Providers also would like to see patient data from their cardiology IT systems showing up in their enterprise EMR, said Rasband. "It's common to have multiple vendors, and it's common to have a different vendor than who you have for your EMR vendor," she said.
Instead of showing overall satisfaction ratings, the report showcased satisfaction rates along with the percentage of adoption for major modules. Looking at vendors in this light allowed researchers to identify three tiers of vendors, said Rasband.
"Scores are different depending on modality," she said. "We took all of those [modalities], and they all weighed an equal amount. So if you have a lot of adoption, it will raise you higher… [I]f you list vendor by score, it's deceptive. It's important for providers to know they need to look at what they have and what they need. If you're just focusing on echo, Digisonics is great. But if you need vascular and nuclear and EP, you're going to want to go with other people who have deeper adoption in those areas, so a McKesson or a Merge."

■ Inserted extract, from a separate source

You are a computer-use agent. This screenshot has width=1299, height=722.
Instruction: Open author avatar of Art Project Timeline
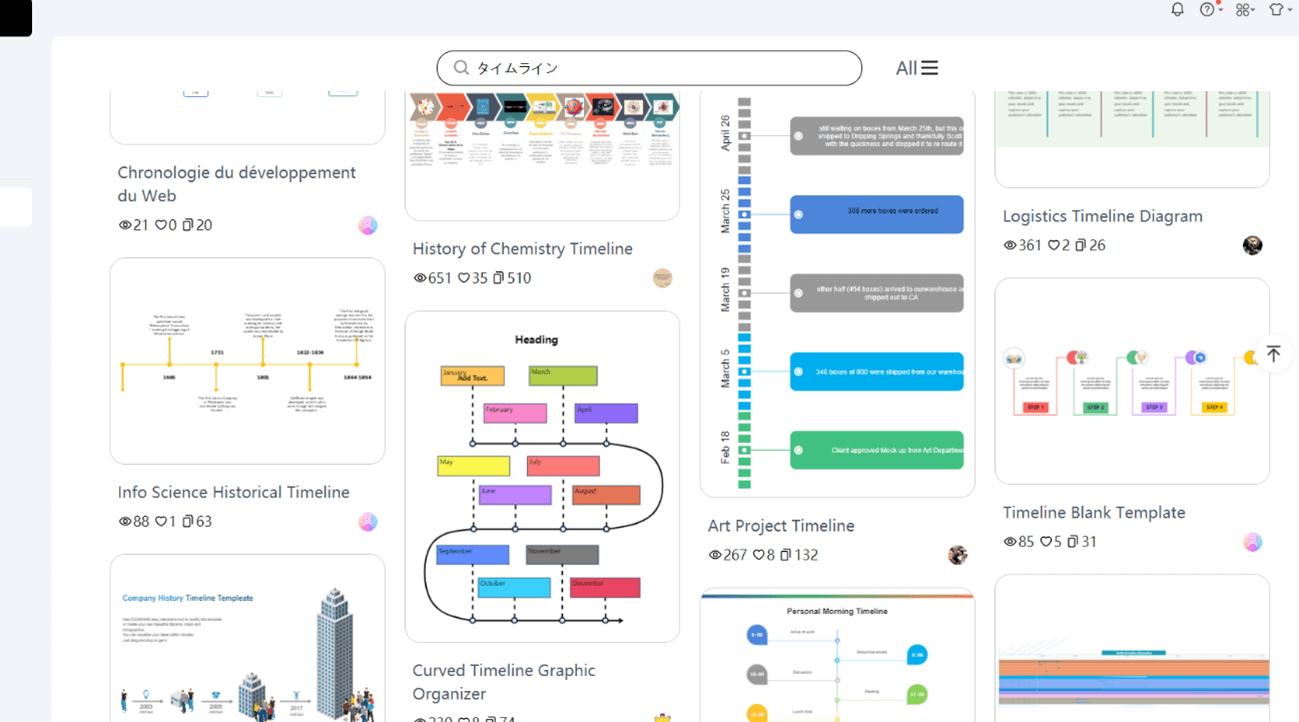pyautogui.click(x=957, y=555)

Tier one included vendors with the best balance between adoption and satisfaction, such as McKesson, Merge, Philips, and Siemens. According to the report, the vendors in this tier demonstrate their customers have adopted modules at a higher level than the other vendors in the study, and they maintain overall satisfaction scores that are above the cardiology average. Tier two includes Digisonics, Lumedx, and ScImage, which all tend to have light adoption for specific modules only.
Tier three includes Agfa, Fuji, and GE. According to the study, only about 40% of Afga's own customers would choose Agfa, which was the lowest percentage in the study. In addition, Afga customers also didn't vote it as their go-to vendor of choice. Instead, providers felt Agfa is not a partner for the long term, and "there isn't much hope the system will get better," said the report.
Similarly, Fuji experienced a seven-point drop in already poor overall satisfaction scores, due to a "lack of development and a customer perception that Fuji has not kept their promises to integrate their platform." However, Fuji did tie with Merge for having the largest number of customers who would want to work with them as their single vendor, and they also have one of the highest proportions of new customers.
Although on an upswing since last year's report, GE fell a few points due to the lack of future offerings and current offerings not meeting providers' needs in integration, functionality, or value.
Overall, though, Rasband said she is optimistic about where the cardiology IT segment is headed. "I do think [cardiology technology] is getting closer and I feel even from the last year, there have been some nice improvements," she said. "…It's important to note several of the vendors have announced they have new versions, and some even have new platforms coming out. With that being said, it could be six months or it could be 12. It's complicated in cardiology, but I feel good about the direction in which the market is going."